Problem:
What you give back should match the listing word for word.
Content starts
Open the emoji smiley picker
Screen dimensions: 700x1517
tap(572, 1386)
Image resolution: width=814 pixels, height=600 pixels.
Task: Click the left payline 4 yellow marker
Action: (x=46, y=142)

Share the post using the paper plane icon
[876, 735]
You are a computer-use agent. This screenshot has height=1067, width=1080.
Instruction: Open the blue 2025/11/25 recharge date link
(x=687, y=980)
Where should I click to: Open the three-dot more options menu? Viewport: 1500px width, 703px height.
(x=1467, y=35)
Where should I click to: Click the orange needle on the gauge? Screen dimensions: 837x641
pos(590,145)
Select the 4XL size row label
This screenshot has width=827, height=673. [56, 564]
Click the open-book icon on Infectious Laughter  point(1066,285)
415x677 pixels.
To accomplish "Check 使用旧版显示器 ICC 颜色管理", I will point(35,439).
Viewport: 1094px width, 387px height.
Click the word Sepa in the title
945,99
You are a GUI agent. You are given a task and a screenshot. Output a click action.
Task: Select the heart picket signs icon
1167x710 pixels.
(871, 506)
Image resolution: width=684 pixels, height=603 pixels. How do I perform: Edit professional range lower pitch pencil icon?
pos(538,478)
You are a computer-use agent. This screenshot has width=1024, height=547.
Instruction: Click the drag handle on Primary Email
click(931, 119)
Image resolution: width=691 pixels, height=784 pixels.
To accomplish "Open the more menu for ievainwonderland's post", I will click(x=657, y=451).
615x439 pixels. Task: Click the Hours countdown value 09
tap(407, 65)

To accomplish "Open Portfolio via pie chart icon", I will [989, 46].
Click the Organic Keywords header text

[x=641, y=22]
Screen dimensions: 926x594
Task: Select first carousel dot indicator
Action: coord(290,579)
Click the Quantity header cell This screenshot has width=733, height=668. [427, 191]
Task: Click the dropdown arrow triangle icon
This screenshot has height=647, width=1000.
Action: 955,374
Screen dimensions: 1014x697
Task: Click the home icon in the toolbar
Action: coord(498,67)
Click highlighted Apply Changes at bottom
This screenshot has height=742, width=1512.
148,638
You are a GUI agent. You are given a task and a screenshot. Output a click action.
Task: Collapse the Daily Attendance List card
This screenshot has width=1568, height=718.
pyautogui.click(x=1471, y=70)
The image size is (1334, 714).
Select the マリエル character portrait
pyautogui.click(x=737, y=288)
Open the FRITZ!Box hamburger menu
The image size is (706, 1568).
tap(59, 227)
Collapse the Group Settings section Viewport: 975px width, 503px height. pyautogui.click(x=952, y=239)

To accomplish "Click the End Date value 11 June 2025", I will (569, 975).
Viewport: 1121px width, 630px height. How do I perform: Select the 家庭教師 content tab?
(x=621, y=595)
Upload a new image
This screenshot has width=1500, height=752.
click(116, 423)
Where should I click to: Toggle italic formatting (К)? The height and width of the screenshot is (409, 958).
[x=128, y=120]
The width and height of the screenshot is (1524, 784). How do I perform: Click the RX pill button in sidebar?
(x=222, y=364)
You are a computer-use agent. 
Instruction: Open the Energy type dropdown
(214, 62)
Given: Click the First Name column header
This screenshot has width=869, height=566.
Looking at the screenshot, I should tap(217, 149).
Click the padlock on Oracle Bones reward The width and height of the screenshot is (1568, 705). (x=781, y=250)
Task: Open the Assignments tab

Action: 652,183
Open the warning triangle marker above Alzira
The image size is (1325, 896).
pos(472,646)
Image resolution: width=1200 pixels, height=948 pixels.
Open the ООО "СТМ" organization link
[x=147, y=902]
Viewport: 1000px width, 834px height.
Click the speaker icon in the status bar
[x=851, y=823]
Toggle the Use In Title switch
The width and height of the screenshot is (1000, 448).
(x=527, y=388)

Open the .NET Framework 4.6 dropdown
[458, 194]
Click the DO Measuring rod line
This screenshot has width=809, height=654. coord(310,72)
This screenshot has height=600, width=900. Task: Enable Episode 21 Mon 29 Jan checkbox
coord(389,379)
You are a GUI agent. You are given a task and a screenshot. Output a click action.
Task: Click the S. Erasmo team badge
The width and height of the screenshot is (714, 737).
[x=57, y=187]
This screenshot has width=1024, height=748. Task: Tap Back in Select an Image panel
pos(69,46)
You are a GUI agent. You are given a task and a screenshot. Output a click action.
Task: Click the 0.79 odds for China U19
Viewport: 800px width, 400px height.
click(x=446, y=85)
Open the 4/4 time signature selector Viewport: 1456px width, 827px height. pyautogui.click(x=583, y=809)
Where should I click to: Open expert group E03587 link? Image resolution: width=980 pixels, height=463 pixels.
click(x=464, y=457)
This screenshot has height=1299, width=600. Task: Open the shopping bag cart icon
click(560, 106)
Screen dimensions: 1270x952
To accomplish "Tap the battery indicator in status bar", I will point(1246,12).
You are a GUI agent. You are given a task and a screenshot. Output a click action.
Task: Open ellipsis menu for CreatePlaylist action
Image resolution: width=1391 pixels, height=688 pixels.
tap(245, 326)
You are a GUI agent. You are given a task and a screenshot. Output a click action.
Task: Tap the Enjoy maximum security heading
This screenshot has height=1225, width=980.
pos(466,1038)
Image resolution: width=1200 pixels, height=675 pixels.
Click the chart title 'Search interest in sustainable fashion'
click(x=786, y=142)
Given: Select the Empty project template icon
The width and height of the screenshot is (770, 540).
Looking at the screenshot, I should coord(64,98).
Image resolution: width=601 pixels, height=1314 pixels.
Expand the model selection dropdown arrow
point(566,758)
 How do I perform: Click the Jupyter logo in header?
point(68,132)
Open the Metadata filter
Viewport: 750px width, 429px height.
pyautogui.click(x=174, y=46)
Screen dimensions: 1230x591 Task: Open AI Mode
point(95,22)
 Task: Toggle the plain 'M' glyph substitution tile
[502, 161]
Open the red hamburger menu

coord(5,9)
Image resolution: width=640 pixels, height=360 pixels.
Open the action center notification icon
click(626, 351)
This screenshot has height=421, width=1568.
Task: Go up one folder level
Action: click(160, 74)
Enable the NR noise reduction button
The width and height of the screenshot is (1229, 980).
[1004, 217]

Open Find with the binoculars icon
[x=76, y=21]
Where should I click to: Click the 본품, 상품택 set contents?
Content ends
Answer to the exercise:
Open the emoji smiley picker
Screen dimensions: 700x1517
tap(572, 1386)
Image resolution: width=814 pixels, height=600 pixels.
Task: Click the left payline 4 yellow marker
Action: (x=46, y=142)

Share the post using the paper plane icon
[876, 735]
You are a computer-use agent. This screenshot has height=1067, width=1080.
Instruction: Open the blue 2025/11/25 recharge date link
(x=687, y=980)
Where should I click to: Open the three-dot more options menu? Viewport: 1500px width, 703px height.
(x=1467, y=35)
Where should I click to: Click the orange needle on the gauge? Screen dimensions: 837x641
pos(590,145)
Select the 4XL size row label
This screenshot has width=827, height=673. [56, 564]
Click the open-book icon on Infectious Laughter  point(1066,285)
415x677 pixels.
To accomplish "Check 使用旧版显示器 ICC 颜色管理", I will point(35,439).
Viewport: 1094px width, 387px height.
Click the word Sepa in the title
945,99
You are a GUI agent. You are given a task and a screenshot. Output a click action.
Task: Select the heart picket signs icon
1167x710 pixels.
(871, 506)
Image resolution: width=684 pixels, height=603 pixels. How do I perform: Edit professional range lower pitch pencil icon?
pos(538,478)
You are a computer-use agent. This screenshot has width=1024, height=547.
Instruction: Click the drag handle on Primary Email
click(931, 119)
Image resolution: width=691 pixels, height=784 pixels.
To accomplish "Open the more menu for ievainwonderland's post", I will click(x=657, y=451).
615x439 pixels. Task: Click the Hours countdown value 09
tap(407, 65)

To accomplish "Open Portfolio via pie chart icon", I will [989, 46].
Click the Organic Keywords header text

[x=641, y=22]
Screen dimensions: 926x594
Task: Select first carousel dot indicator
Action: coord(290,579)
Click the Quantity header cell This screenshot has width=733, height=668. [427, 191]
Task: Click the dropdown arrow triangle icon
This screenshot has height=647, width=1000.
Action: 955,374
Screen dimensions: 1014x697
Task: Click the home icon in the toolbar
Action: coord(498,67)
Click highlighted Apply Changes at bottom
This screenshot has height=742, width=1512.
148,638
You are a GUI agent. You are given a task and a screenshot. Output a click action.
Task: Collapse the Daily Attendance List card
This screenshot has width=1568, height=718.
pyautogui.click(x=1471, y=70)
The image size is (1334, 714).
Select the マリエル character portrait
pyautogui.click(x=737, y=288)
Open the FRITZ!Box hamburger menu
The image size is (706, 1568).
tap(59, 227)
Collapse the Group Settings section Viewport: 975px width, 503px height. pyautogui.click(x=952, y=239)

To accomplish "Click the End Date value 11 June 2025", I will (569, 975).
Viewport: 1121px width, 630px height. How do I perform: Select the 家庭教師 content tab?
(x=621, y=595)
Upload a new image
This screenshot has width=1500, height=752.
click(116, 423)
Where should I click to: Toggle italic formatting (К)? The height and width of the screenshot is (409, 958).
[x=128, y=120]
The width and height of the screenshot is (1524, 784). How do I perform: Click the RX pill button in sidebar?
(x=222, y=364)
You are a computer-use agent. 
Instruction: Open the Energy type dropdown
(214, 62)
Given: Click the First Name column header
This screenshot has width=869, height=566.
Looking at the screenshot, I should tap(217, 149).
Click the padlock on Oracle Bones reward The width and height of the screenshot is (1568, 705). (x=781, y=250)
Task: Open the Assignments tab

Action: 652,183
Open the warning triangle marker above Alzira
The image size is (1325, 896).
pos(472,646)
Image resolution: width=1200 pixels, height=948 pixels.
Open the ООО "СТМ" organization link
[x=147, y=902]
Viewport: 1000px width, 834px height.
Click the speaker icon in the status bar
[x=851, y=823]
Toggle the Use In Title switch
The width and height of the screenshot is (1000, 448).
(x=527, y=388)

Open the .NET Framework 4.6 dropdown
[458, 194]
Click the DO Measuring rod line
This screenshot has width=809, height=654. coord(310,72)
This screenshot has height=600, width=900. Task: Enable Episode 21 Mon 29 Jan checkbox
coord(389,379)
You are a GUI agent. You are given a task and a screenshot. Output a click action.
Task: Click the S. Erasmo team badge
The width and height of the screenshot is (714, 737).
[x=57, y=187]
This screenshot has width=1024, height=748. Task: Tap Back in Select an Image panel
pos(69,46)
You are a GUI agent. You are given a task and a screenshot. Output a click action.
Task: Click the 0.79 odds for China U19
Viewport: 800px width, 400px height.
click(x=446, y=85)
Open the 4/4 time signature selector Viewport: 1456px width, 827px height. pyautogui.click(x=583, y=809)
Where should I click to: Open expert group E03587 link? Image resolution: width=980 pixels, height=463 pixels.
click(x=464, y=457)
This screenshot has height=1299, width=600. Task: Open the shopping bag cart icon
click(560, 106)
Screen dimensions: 1270x952
To accomplish "Tap the battery indicator in status bar", I will point(1246,12).
You are a GUI agent. You are given a task and a screenshot. Output a click action.
Task: Open ellipsis menu for CreatePlaylist action
Image resolution: width=1391 pixels, height=688 pixels.
tap(245, 326)
You are a GUI agent. You are given a task and a screenshot. Output a click action.
Task: Tap the Enjoy maximum security heading
This screenshot has height=1225, width=980.
pos(466,1038)
Image resolution: width=1200 pixels, height=675 pixels.
Click the chart title 'Search interest in sustainable fashion'
click(x=786, y=142)
Given: Select the Empty project template icon
The width and height of the screenshot is (770, 540).
Looking at the screenshot, I should coord(64,98).
Image resolution: width=601 pixels, height=1314 pixels.
Expand the model selection dropdown arrow
point(566,758)
 How do I perform: Click the Jupyter logo in header?
point(68,132)
Open the Metadata filter
Viewport: 750px width, 429px height.
pyautogui.click(x=174, y=46)
Screen dimensions: 1230x591 Task: Open AI Mode
point(95,22)
 Task: Toggle the plain 'M' glyph substitution tile
[502, 161]
Open the red hamburger menu

coord(5,9)
Image resolution: width=640 pixels, height=360 pixels.
Open the action center notification icon
click(626, 351)
This screenshot has height=421, width=1568.
Task: Go up one folder level
Action: click(160, 74)
Enable the NR noise reduction button
The width and height of the screenshot is (1229, 980).
[1004, 217]

Open Find with the binoculars icon
[x=76, y=21]
Where should I click to: Click the 본품, 상품택 set contents?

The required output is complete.